Thursday, June 4, 2026

Training Value Part 2-Using Drills

  

Training Value 2

What is training value?  It is the worth of a certain activity of training to the individual or team.  This training has many factors.  Time, cost, difficulty, terms of what the training actually teaches.  In this series we’ll explore the many different training avenues available and talk about their worth.

Number 2  is Drills. A drill is simply an exercise that should repetitively work a technical skill until it is ingrained. The important question is not what drill to do, but rather what skill to build. 

Drills can be shooting or non-shooting.  These are all shooting drills.

Drill One: Five Shot Group Drill

Purpose: To verify the gun is zeroed, ammunition hits point of aim/impact, and that the shooter has the ability to fire the gun without moving it.

Actions: With a two-handed grip, extend the handgun and fire five shots as accurately as possible. There is not a time limit, and the goal is specifically the most accurate group you can fire. Repeat as many times as needed.

Why I do this drill: My first goal as an instructor, as well as shooter when I am practicing, is to verify that the gun is zeroed, and that the ammunition shoots well in it. This automatically sets me up for success for the next drills. If I or the student know the gun/ammunition combination is good, then there are no excuses for shots that do not land where they should.

Drill Two: One Shot Extend, Prep, or Press Drill

Purpose: This drill is a grip building exercise. It allows the shooter to work on building and testing hand placement and pressure on the gun, one shot at a time.

Actions: Starting position is with an unbuilt grip but with the support hand index finger touching the underside of the trigger guard. Extend the handgun, prep the trigger and fire a shot. Make sure to reset the trigger quickly even though you are not firing the second shot.

Why I do this drill: It is critical that shooters know how to build a consistent drip on handgun. This drill allows for the repetitive practice of building a perfect grip, then watching the gun in recoil to see how it worked.

Drill Three: Five Shot Pace Drill (body)

Purpose: This drill adds to the previous one by allowing the shooter to continue to test their grip.

Actions: Starting position is with an unbuilt grip but with the support hand index finger touching the underside of the trigger guard. Extend the handgun, build a perfect grip, and fire five shots to the body scoring zone.

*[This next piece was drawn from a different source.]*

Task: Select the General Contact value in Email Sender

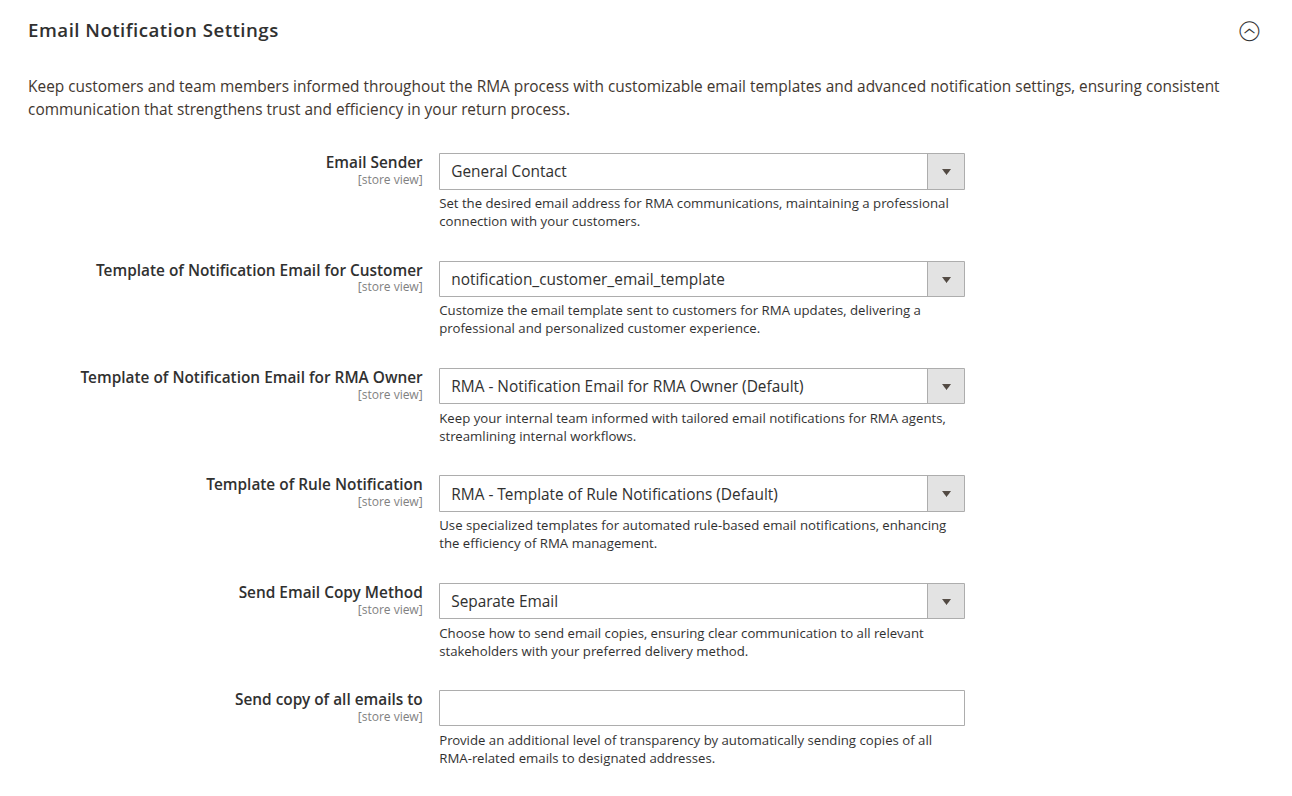Action: tap(508, 171)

Why I do this drill: Maintaining grip pressure is the KEY to shooting multiple shots fast. This drill tests that skill at a fast pace (fired on the body).

Drill Four: Five Shot Pace Drill (head)

Purpose: A second grip testing drill, but this one emphasizes harder shots. Start position and everything else is the same.

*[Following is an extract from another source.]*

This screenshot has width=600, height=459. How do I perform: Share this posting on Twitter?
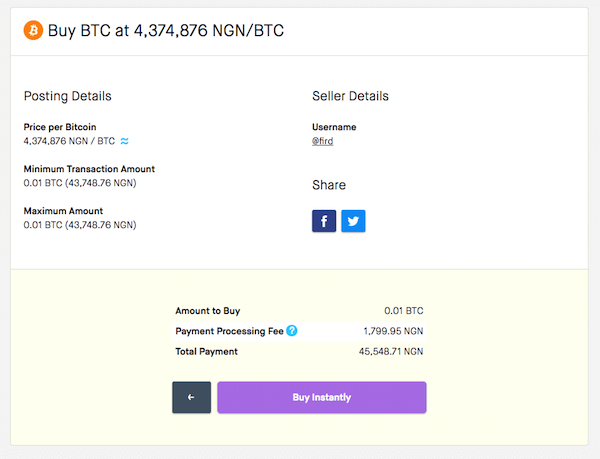(x=353, y=221)
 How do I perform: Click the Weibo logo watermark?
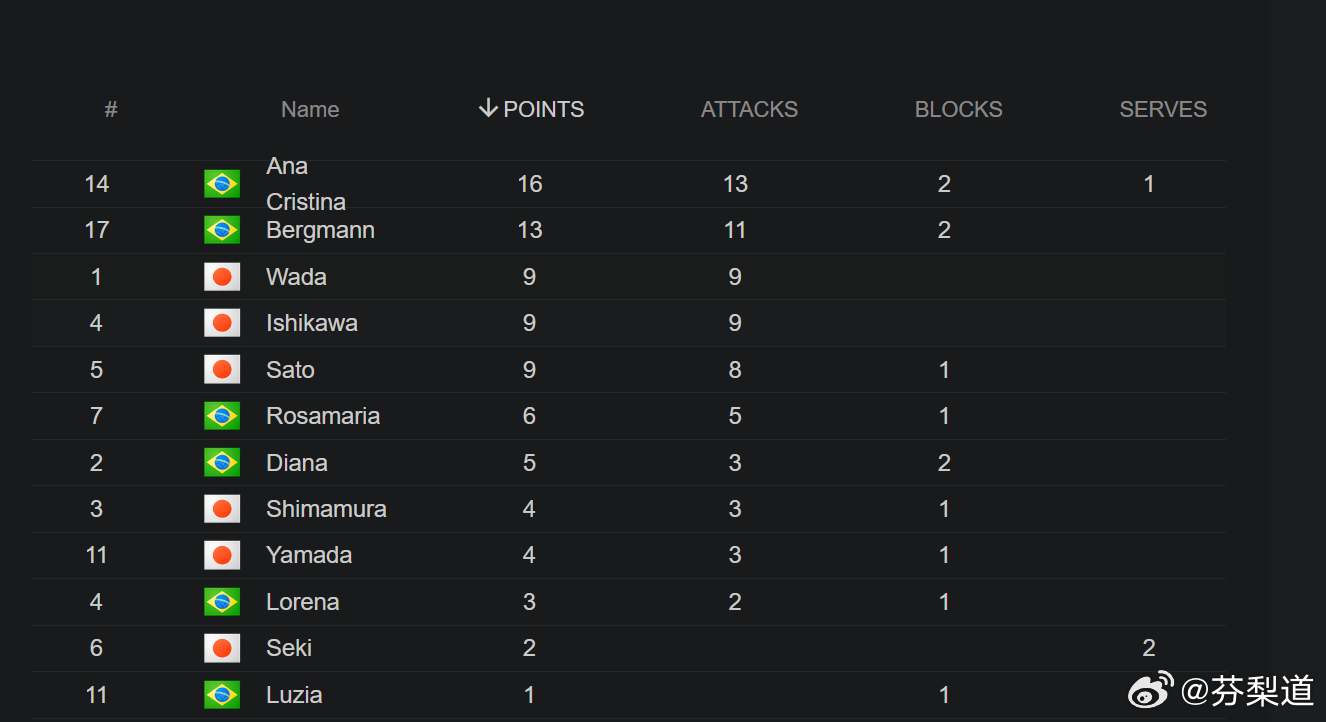coord(1152,689)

Actions: Starting position is with an unbuilt grip but with the support hand index finger touching the underside of the trigger guard. Extend the handgun, build a perfect grip, and fire five shots to the head scoring zone.

Why I do this drill: As with the last pace drill, maintaining pressure is the key. This drill gives me the ability to see if a shooter is maintaining pressure at a slower pace. Most shooters relax when they slow down. It also allows me to see if the shooter understands how to reset and prep the trigger repeatedly.

Drill Five: 3/2 Alternating Pace Drill (body/head)

Purpose: This drill is once again a five shot drill that allows continued work on the grip mechanics but adds the element of having to apply different trigger mechanics and sighting to hit two varying target areas.

Actions: Starting position is with an unbuilt grip but with the support hand index finger touching the underside of the trigger guard. Extend the handgun, build a perfect grip, and fire three shots to the body, and two shots to the head scoring zone. Then repeat reversing that pattern. Why three/two? Simply because most students have at least 10 round magazines in class.

Why I do this drill: This critical drill is all about putting it all together. Is the grip perfect and pressure maintained through the fast and slow shots? Is the trigger manipulated as needed to ensure hits on the two different target areas? Is the shooter varying what they need to vary to properly verify gun alignment (soft focus versus hard focus)?

Firearm shooting drills can be a terrific training tool for new and experienced shooters alike. They help build and evaluate skills and set a guided training standard for your time at the range. They are great, but they are just one piece of the puzzle. So, use drills, get some quality training, and keep improving — because competency with a firearm is more than just shooting straight. 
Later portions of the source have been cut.